Did you notice how long the heating element in that thing is? It may be producing 100 watts of heat but that is only about 10 watts per meter of cable. A 100W heater is about right for a 20 gallon tank but that is a lot of cable to coil around in the substrate of a 20. It is something that would definitely make me think twice about doing it.


----------



## Chickadee (Nov 15, 2008)

*Re: Aquarium THermometer Question*

This one is listed as being for 40 to 65 gallon aquariums so why would you figure you needed a larger one? I would not try to use something that is rated higher than the manufacturer suggests as they have tested them and know what to recommend better than what we would. It could be that this one would work differently at a smaller wattage than a standard type of heater would.

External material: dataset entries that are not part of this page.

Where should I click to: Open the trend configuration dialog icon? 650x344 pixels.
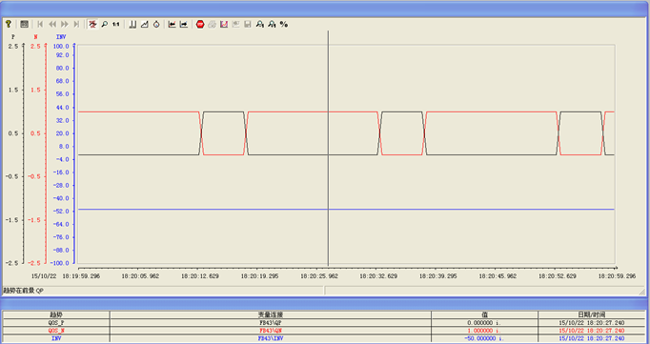tap(25, 25)
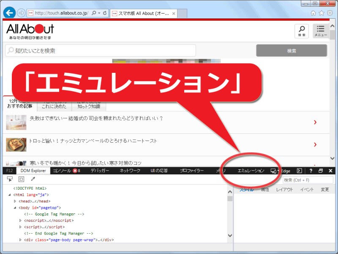The image size is (338, 254).
Task: Open the honey toast article link
Action: (x=93, y=141)
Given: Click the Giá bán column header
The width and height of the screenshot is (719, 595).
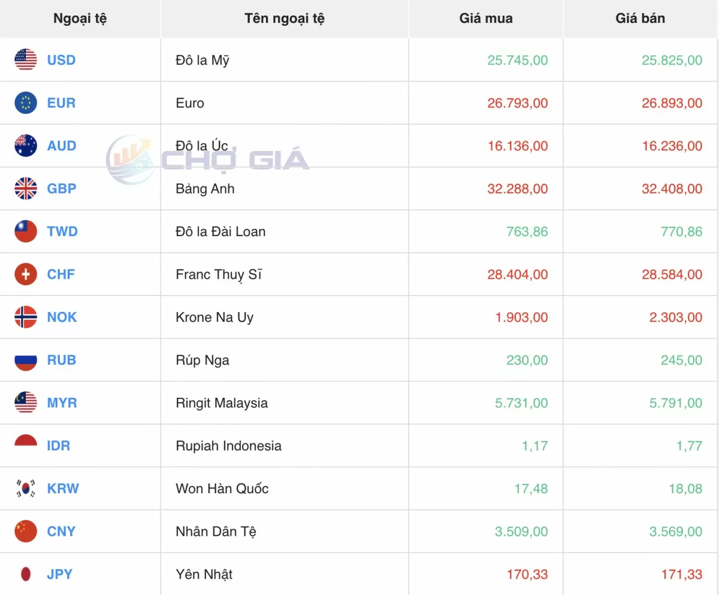Looking at the screenshot, I should click(x=640, y=19).
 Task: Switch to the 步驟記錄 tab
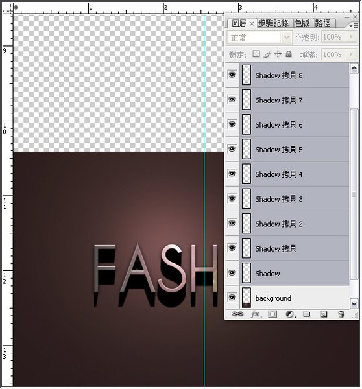coord(273,23)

I would be afraid of these as unless you were doing a planted tank only gravel maintenance would tend to uncover the cable during the maintenance process and possibly expose parts of the cable making a problem of possible hot spots.

I am like Oldman, that is a lot of cable....32.8 feet. That is a lot of winding about in a tanks substrate. I think I would just go with a good Visi therm Stealth. They do not look nasty and they fade into the background so you would hardly notice them. I do not know that I really believe the "absorbing nutrients" theory.

Rose


----------



## Dirty_Pond (Apr 26, 2009)

*Re: Aquarium THermometer Question*

Thanks guys. I guess that I need to look at other options. Part of the problem I am having is the design of my tank (http://www.aquariumforum.com/f45/cleaning-aquarium-2244.html). My tank is five sided (see a drawing in the original post in the link). Because of that I was worried that I might not get good thermal circulation in the tank.

So based on this, what would you guys suggest for a heater?


----------



## Chickadee (Nov 15, 2008)

*Re: Aquarium THermometer Question*

Add an air stone by the heater or put the heater close to the filter outlet and it will circulate the heated water and keep things fairly constant or better yet get two smaller heaters each half the wattage that you need total and position them at opposite sides of the tank and it will stay more consistent. I do that with all my tanks for more even temperature.


----------



## Dirty_Pond (Apr 26, 2009)

*Re: Aquarium THermometer Question*

Well Thanks for asking that. The thread title meant to say heater not thermometer. I was looking at thermometers at that time and it was stuck in my head and that's what i typed. Should have proofread before posting.


----------



## Chickadee (Nov 15, 2008)

I see it was changed for you.


----------